-- start of Source --
Julie Therese Wallace (born 28 May 1961) is a British actress.

Biography
Julie T. Wallace is the daughter of Scottish actor Andrew Keir and his first wife, Julia Wallace. She is the 
sister of actors Sean Keir and Deirdre Keir. She stands  tall. 

Raised in Wales, she adopted her mother's maiden name professionally after attending the Webber Douglas Drama School. She was active in theatre starting in the late 1970s, including taking a leading role in Edward Bond's The Worlds, directed by Bond himself, in a youth theatre production.

She made her television debut in the title role in the BBC dramatisation of Fay Weldon's The Life and Loves of a She-Devil (1986). She was nominated for the British Academy Television Award for Best Actress for her performance. She later played Rosika Miklos in the James Bond film The Living Daylights (1987), and starred in The Comic Strip Presents... episodes "Les Dogs" (1990) and "Queen of the Wild Frontier" (1993). In 1996, Wallace was featured as Serpentine in Neil Gaiman's BBC miniseries Neverwhere, and played Major Iceborg in the 1997 cult classic The Fifth Element.

In the 2000s, she continued to make regular film and television appearances in supporting roles, including recurring roles as Mrs. Avery from 2000-01 on Last of the Summer Wine and Tony's Mum on Catterick (2004). She appeared in the short film Rita (2008), the 2013 BBC comedy series Big School, and most recently in The Spiritualist (2016).

Film roles
The Living Daylights (1987) .... Rosika Miklos
Hawks (1988) .... Ward Sister
Mack the Knife (1989) .... Coaxer
The Lunatic (1991) .... Inga Schmidt
Anchoress (1993) .... Bertha
The Fifth Element (1997) .... Major Iceborg
B. Monkey (1998) .... Mrs. Sturge
Devil's Harvest (2003) .... Mary Henson
Lighthouse Hill (2004) .... Bunny
Provoked (2006) .... Gladys
Speed Racer (2008) .... Truck Driver
Rita (2008) .... Mum
Cemetery Junction (2010) .... Dignified Woman
Edge (2010) .... Linda
Stag Hunt (2015) .... Mary
The Spiritualist (2016) .... Mother

Television roles 
The Life and Loves of a She-Devil (1986) .... Ruth, the "She-Devil"
-- end of Source --
- _Short task_:
Repeat word for word the passage of the article on Julie Therese Wallace starting at "Raised in Wales, she" and ending at "The Fifth Element.". The material has no connection to the article on Julie Therese Wallace.
-- start of Collected data --
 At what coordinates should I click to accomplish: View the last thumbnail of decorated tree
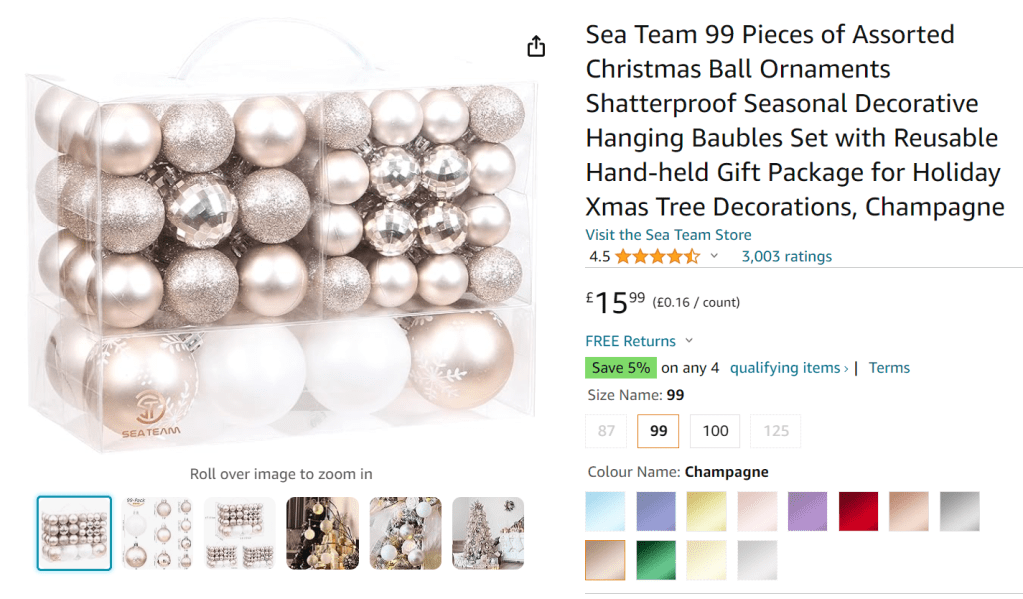(x=488, y=533)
-- end of Collected data --
- _Solution to this exercise_:
Raised in Wales, she adopted her mother's maiden name professionally after attending the Webber Douglas Drama School. She was active in theatre starting in the late 1970s, including taking a leading role in Edward Bond's The Worlds, directed by Bond himself, in a youth theatre production.

She made her television debut in the title role in the BBC dramatisation of Fay Weldon's The Life and Loves of a She-Devil (1986). She was nominated for the British Academy Television Award for Best Actress for her performance. She later played Rosika Miklos in the James Bond film The Living Daylights (1987), and starred in The Comic Strip Presents... episodes "Les Dogs" (1990) and "Queen of the Wild Frontier" (1993). In 1996, Wallace was featured as Serpentine in Neil Gaiman's BBC miniseries Neverwhere, and played Major Iceborg in the 1997 cult classic The Fifth Element.